# Fox NASCAR not in 16x9 in Raleigh?



## deltafowler (Aug 28, 2007)

This appears to be a local market issue, but Fox 50 is showing NASCAR in 4x3.
I get the same thing on OTA and Satellite, but Fox East is 16x9.


----------



## davidpaj (Sep 10, 2006)

deltafowler said:


> This appears to be a local market issue, but Fox 50 is showing NASCAR in 4x3.
> I get the same thing on OTA and Satellite, but Fox East is 16x9.


I'm seeing the same thing... frustrating


----------



## deltafowler (Aug 28, 2007)

Can you get FOXE on 88?


----------



## davidpaj (Sep 10, 2006)

deltafowler said:


> Can you get FOXE on 88?


It says "channel not purchased" can I call and get it?


----------



## Michael D'Angelo (Oct 21, 2006)

davidpaj said:


> It says "channel not purchased" can I call and get it?
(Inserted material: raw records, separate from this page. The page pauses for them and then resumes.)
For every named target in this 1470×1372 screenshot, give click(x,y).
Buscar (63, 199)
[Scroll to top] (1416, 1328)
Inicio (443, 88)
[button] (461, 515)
No, they would need to request waivers for you and since you receive FOX HD via DIRECTV in your local market you will get denied.


----------



## davidpaj (Sep 10, 2006)

BMoreRavens said:


> No, they would need to request waivers for you and since you receive FOX HD via DIRECTV in your local market you will get denied.


all fixed now


----------



## deltafowler (Aug 28, 2007)

BMoreRavens said:


> No, they would need to request waivers for you and since you receive FOX HD via DIRECTV in your local market you will get denied.


My lips are sealed :engel07:

Yep. All fixed now.
I hate watching a yankee station, but I'm glad it was there tonight


----------



## scooper (Apr 22, 2002)

THink a little before posting next time.

What was on the bottom of the screen ? Answer - a weather crawl about tornadoes. Apparently Capital Broadcasting hasn't purchased the equipment to do them in HDTV yet.


----------